What the task asks -> Please begin with the line containing "Task: Place cursor on the <stdio.h> include" and reproduce each line exactly until the records below end, without any pictures.

Exercise input ->

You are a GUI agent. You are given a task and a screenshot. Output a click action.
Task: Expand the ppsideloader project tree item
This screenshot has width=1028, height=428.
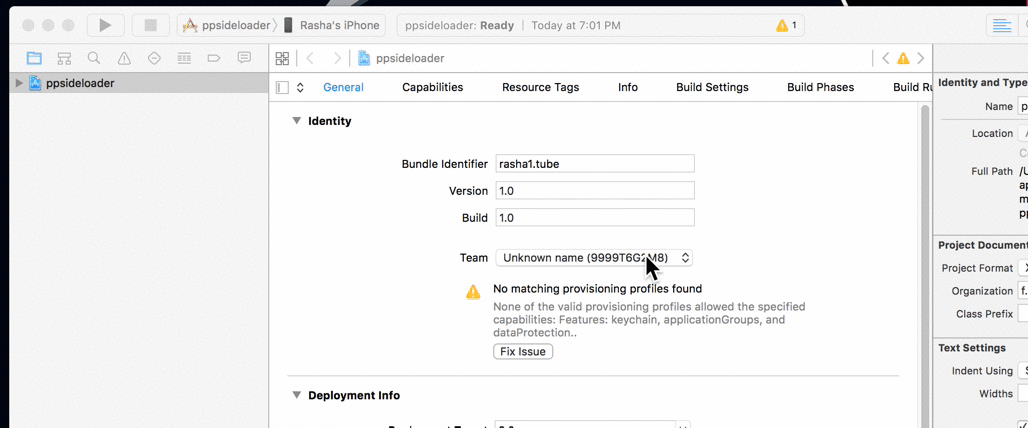point(18,83)
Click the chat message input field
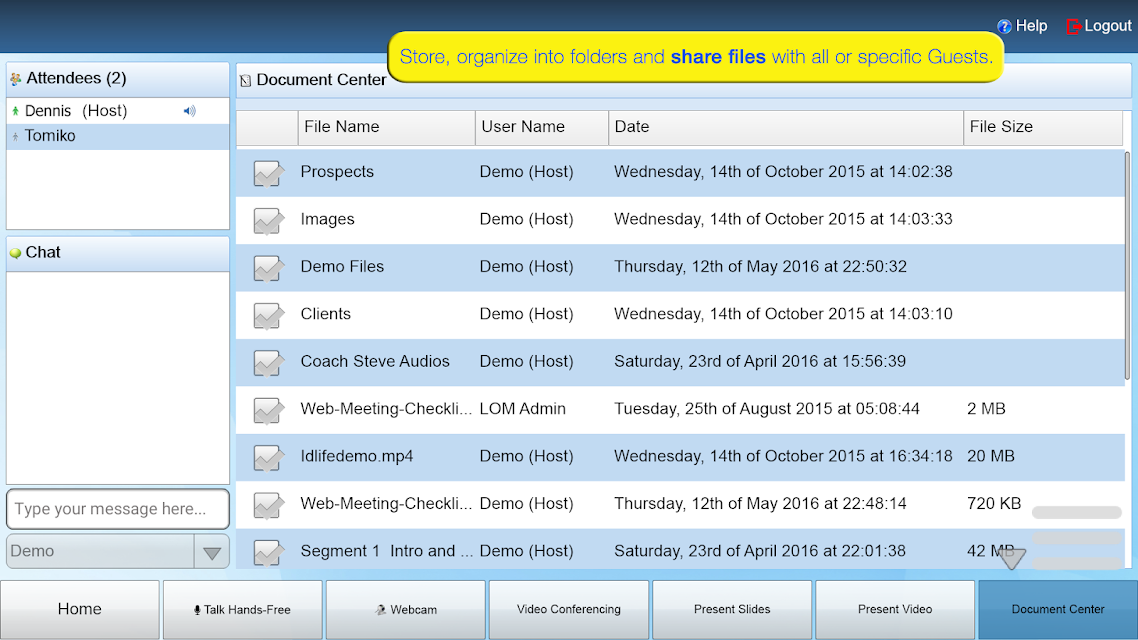Screen dimensions: 1138x640 click(118, 509)
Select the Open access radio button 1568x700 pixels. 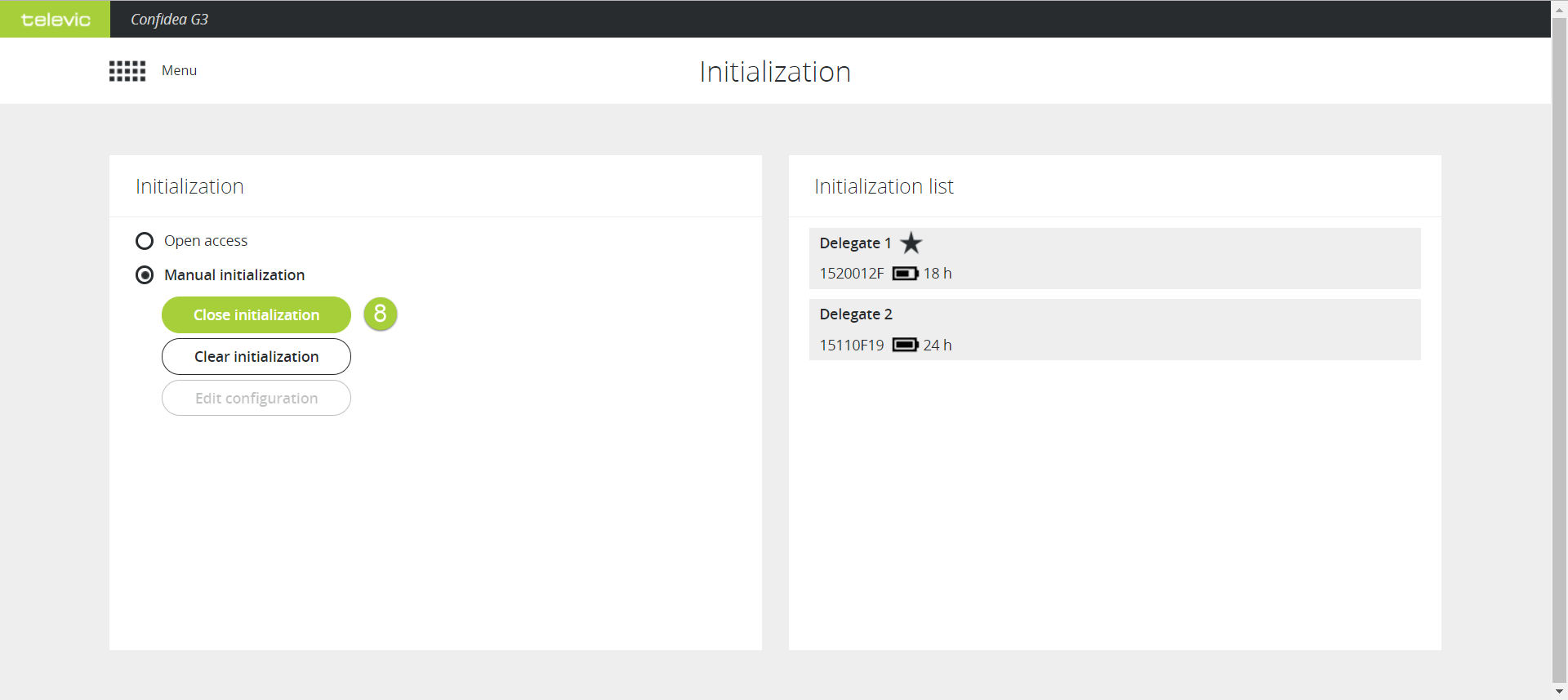[145, 241]
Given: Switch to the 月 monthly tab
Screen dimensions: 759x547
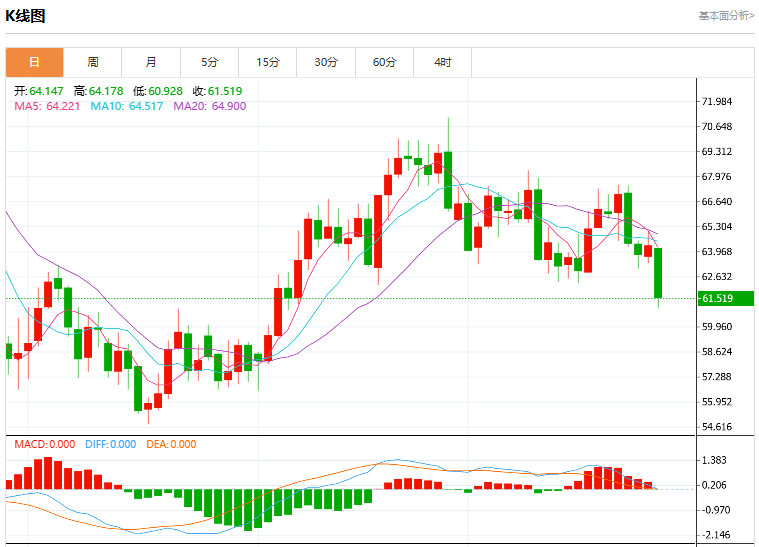Looking at the screenshot, I should pyautogui.click(x=151, y=62).
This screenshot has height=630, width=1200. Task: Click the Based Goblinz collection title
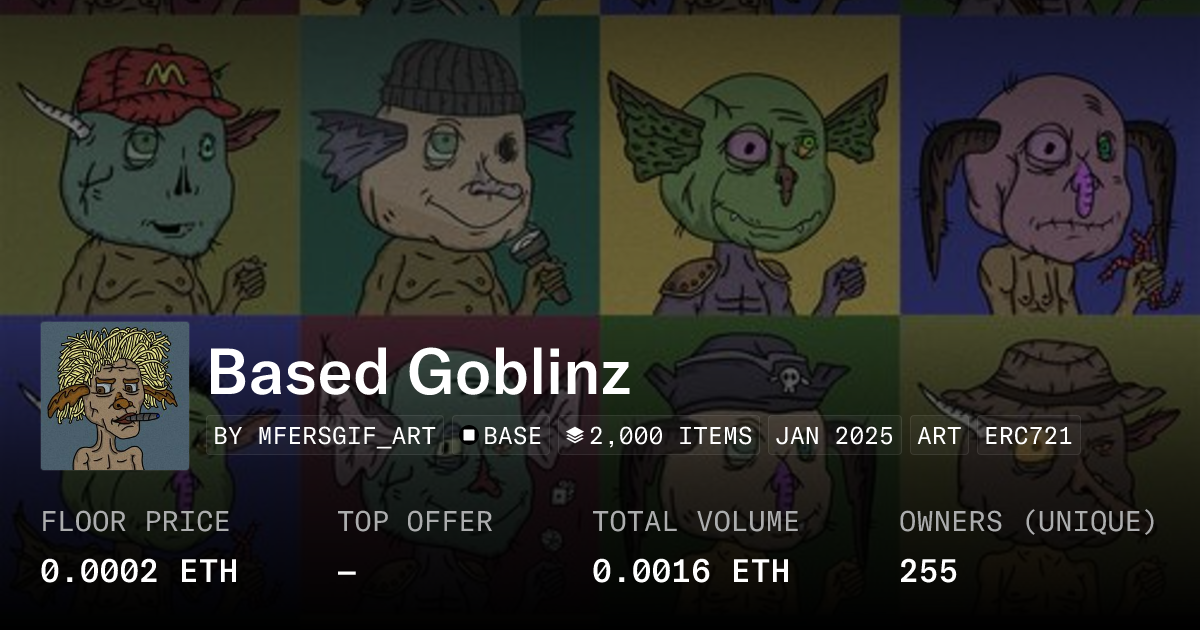pos(419,373)
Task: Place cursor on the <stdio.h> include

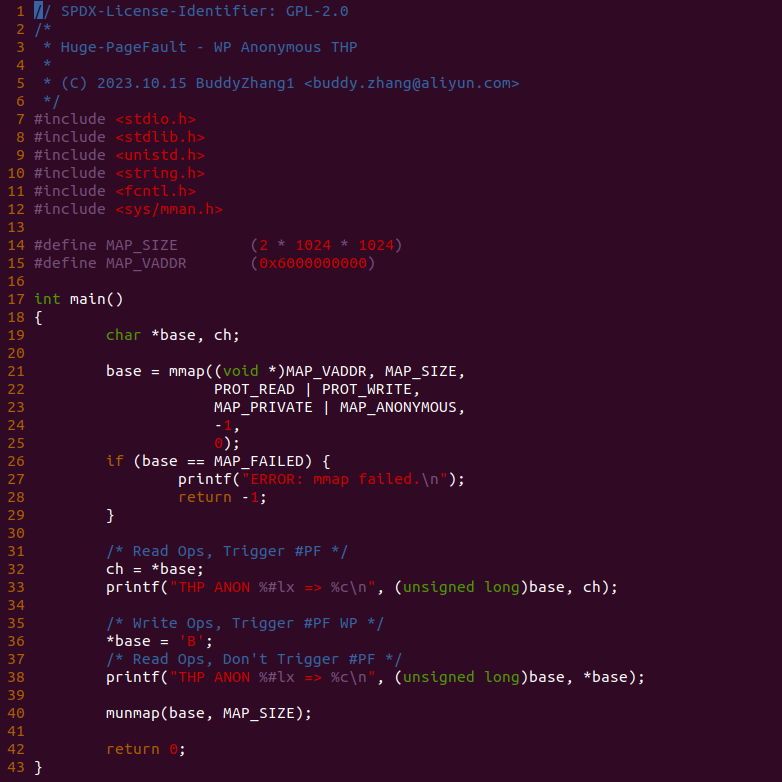Action: tap(155, 119)
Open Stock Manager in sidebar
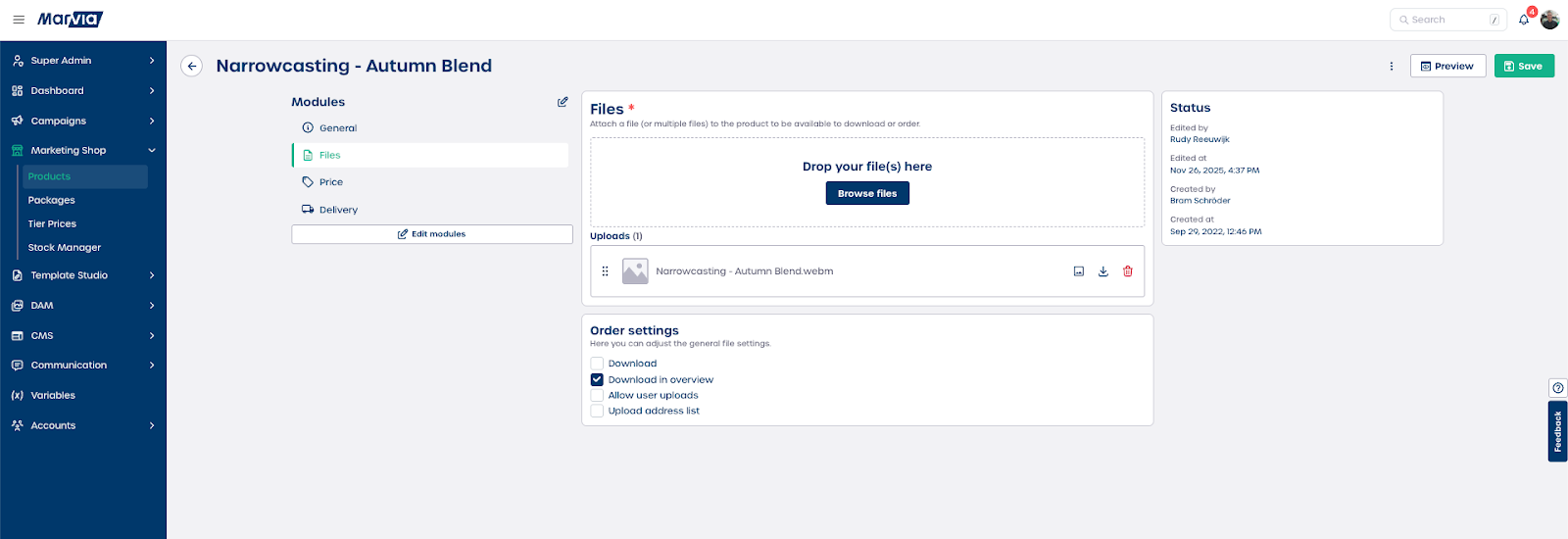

Solution to the exercise ->
Task: Place cursor on the <stdio.h> include

Action: tap(155, 119)
Open Stock Manager in sidebar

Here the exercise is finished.